Raising the Bar on Technical Service Delivery

Case Study Categories: Coaching.

Phase I: Shifting from averages to individuals

Synopsis

How can a technical service delivery organization at a major national telecommunication company get better, when they’re already a top-of-class contact centre that values coaching and continual improvement? They engaged Orbit and discovered the difference between coaching for results and coaching for performance. And with that, just how much stronger their organization could actually get.

As a service touchpoint for customers, the performance of the technical service organization is critical. Making sure every contact centre experience is positive has a huge impact on loyalty, retention, and ultimately sales for the whole company.

 

The Situation

They had previously put a number of measures in place to improve their performance and had installed Orbit’s Compas™ feedback platform to track results, but weren’t seeing the lift they wanted. Their good processes weren’t yielding sufficient gains. Delving deeper into the Compas data, Orbit looked beyond team averages to reveal the vast differences in performance by individuals.

What they found: Only a small percentage of team managers had a high number of their agents meeting all KPIs, with significant scope left for other agents to perform at the same level. The organization quickly realized that to get the gains they wanted, they had to help every individual get closer to the achievement levels of the successful top tier.

For that kind of coaching change to be successful, it has to start at the top.

 

The Challenge

When the organization was simply managing for results, they ticked off boxes and watched the numbers. With Orbit, they started looking at performance data differently. With the discovery that a small number of people were driving a disproportionate amount of our success came the realization that they had a great opportunity to bring more agents up to that level, by managing for individual performance.

At every level, the organization began thinking about the whole set of behaviours needed to improve the performance of individuals and ultimately deliver the results they wanted. Managers could be more effective if they became responsible for bringing their teams along, not just telling them how they did. They needed to move beyond managing process, towards more holistically managing for the success of each agent. 

Implementation

Four key success factors in the organization’s new approach were:

  1. Implementing accountability and effectiveness at all levels, including management. For example, all team managers have 15 agents whose scorecards roll up into their own. And, crucially, coaching and effectiveness now constitutes about half of a team manager’s total score.
  2. Increasing transparency and communication, so everyone understands what’s expected of them, how they’ll be measured, how they’ll be evaluated, and why. Trust is a key component of the mix. Agents and leaders need to feel certain they’re being primed for success.
  3. Making team leaders a part of the system’s development and involving them early, so they can help create the final process. This pays dividends down the road in acceptance, compliance and enthusiasm.
  4. Making the goals challenging but achievable when setting up scorecards and KPIs. Too much, too soon, is a disincentive.

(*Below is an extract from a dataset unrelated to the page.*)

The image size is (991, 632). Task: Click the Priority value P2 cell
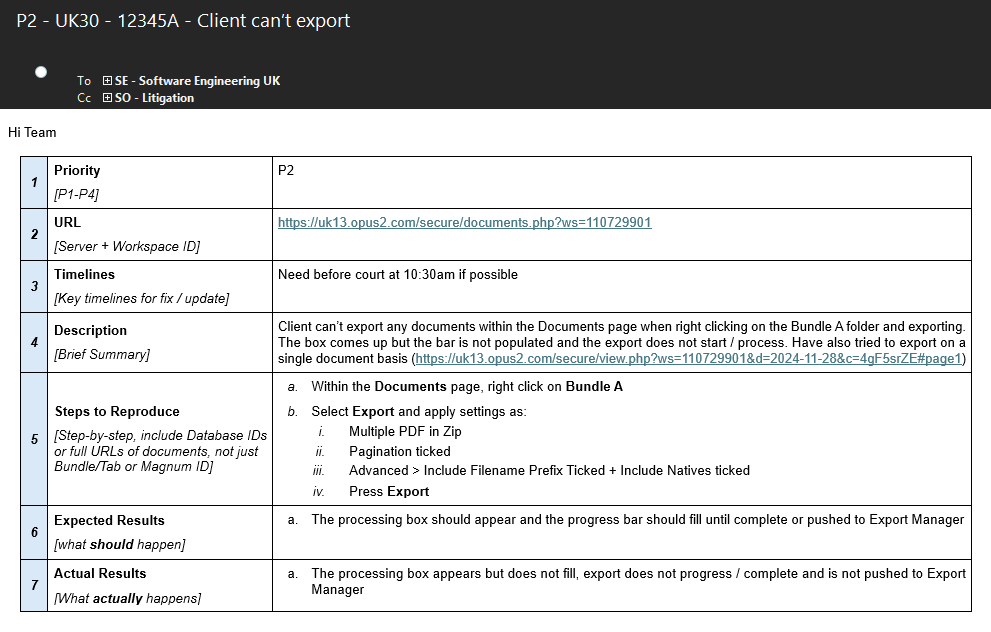coord(622,183)
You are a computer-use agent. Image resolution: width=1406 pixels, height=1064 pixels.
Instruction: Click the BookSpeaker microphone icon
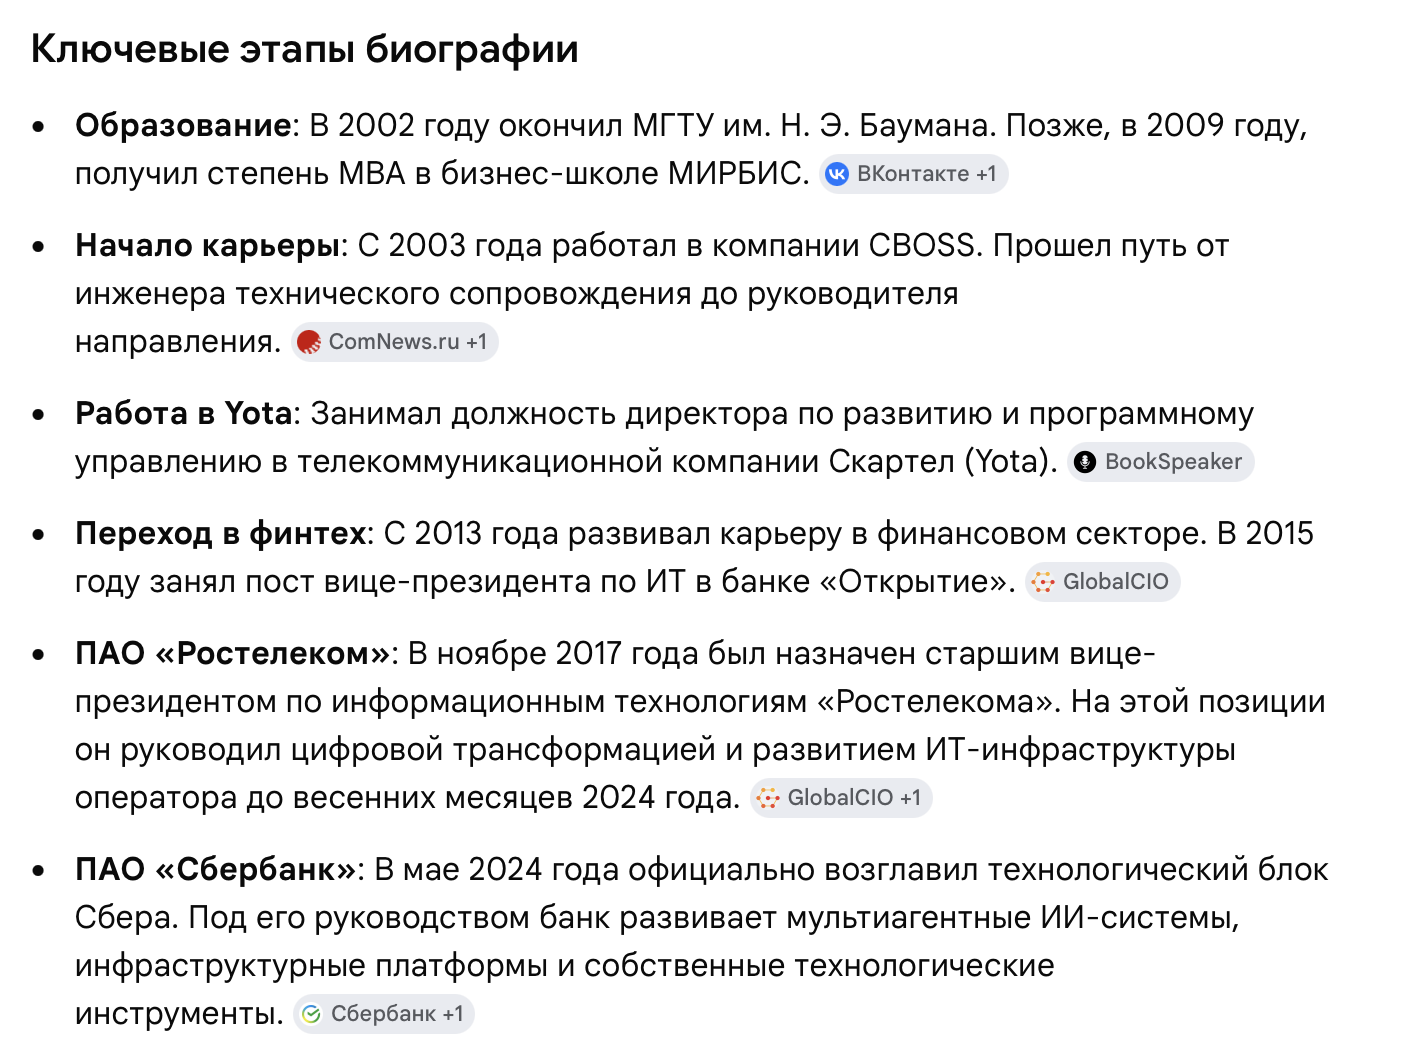point(1085,462)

The organization implemented Orbit’s Achieve 7™ coaching methodology in addition to the Compas feedback platform they’d already installed. As they implement the full performance system they identified which KPIs and performance gaps were most critical to success. Coaching conversations addressed those priorities and balanced scorecards were developed as part of the process of continual monitoring, adjusting, and improving.

 

Lesson Learned

In order to understand what is really going on, organizations have to look beyond the averages. When all levels of the organization are hiding behind averages, the top performers don’t get properly recognized and the less successful don’t get an opportunity to be better. It creates complacency and demotivates everyone.

Management has to be engaged in the program right to the top of the line. Without managers ensuring that performance behaviours are being taught, understood and implemented at every level, gains shrink and people fall back to their old habits.

Communication at all levels, including good listening and acting on promises, fuels the engagement of all individuals, without which progress stalls.

It’s a continuing journey. For an organization that had been hitting every target, it’s exciting to realize they can actually be even better. Their new motto is “Good to great, raising the bar.” With Orbit, they’ll make it not just a mantra but a reality.